Given all the excitement surrounding Africa on Foot and nThambo Tree Camp in the Klaserie Reserve recently, we are discovering that just about every game drive presents something remarkable, whether it be a candy-coloured sunset, the perfect gin & tonic, African wild dog puppies, lions, or a rare and endangered (and hardly EVER seen) pangolin! This week, there has not been a dull moment – what with treehouse guests witnessing a lion kill on the ground below, wild dog pups gallivanting around, and leopards jumping out of trees – and then there was the pangolin to top it all off. The ‘scaly anteater’ as it is also know, was spotted crossing a road, and fortunately for our guests, we were in the right place at the right time!
Seeing a pangolin, in all its oddly shaped glory, is a bucket list item achieved for many wildlife-lovers. Certainly, safari guides and rangers are introduced to this rare creature in text books, taught to identify their tracks in the ground, the evidence of their presence at termite mounts, but are seldom brought face-to-face with the animal itself. Rangers-in-training listen to stories about the pangolin from their instructors, who have spent many years in search of the pangolin, and these rangers themselves tell their guests about this rare mammal, covered in a coat of armour, with a tongue designed for ant-eating – everything they have come to learn about the mysterious creature, but have likely not seen with their own two eyes.

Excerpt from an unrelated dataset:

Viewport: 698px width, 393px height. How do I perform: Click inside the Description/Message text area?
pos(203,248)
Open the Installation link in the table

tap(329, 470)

Yesterday was a day the guides and at Africa on Foot and nThambo got lucky – an elusive pangolin was seen out in the open, going about its business, entirely unaware of the excitement it had caused among its audience. The reason for all this excitement, you might be wondering, is that the pangolin is incredibly endangered. It is the most illegally trafficked mammal on the earth with all 8 species ranging from vulnerable to critically endangered. In Asia and Africa, pangolins are traded for the superstitious beliefs surrounding their scales and for the delicacy of their meat, even though they are protected by international trade laws. Scarily, before 2013, ‘only’ 500kg of pangolin shipments were seized, and by the middle of 2015 over 8 tonnes of pangolin scales and meat were seized.
In addition to this sobering information, pangolins are characteristically shy creatures, live alone, and are mostly active at night, and are well camouflaged, giving us very little chance of seeing them under the best of circumstances! In the Klaserie Private Nature Reserve, falling within the borders of the Kruger Park, there are measures in place to try and protect all species residing within this enormous area. Pangolin, along with rhino, African wild dog, cheetah, and even lions (believe it or not) are threatened species, and we are privileged to be surrounded by their wild populations. Needless to say, the sight of this pangolin is possibly the highlight of guiding careers so far!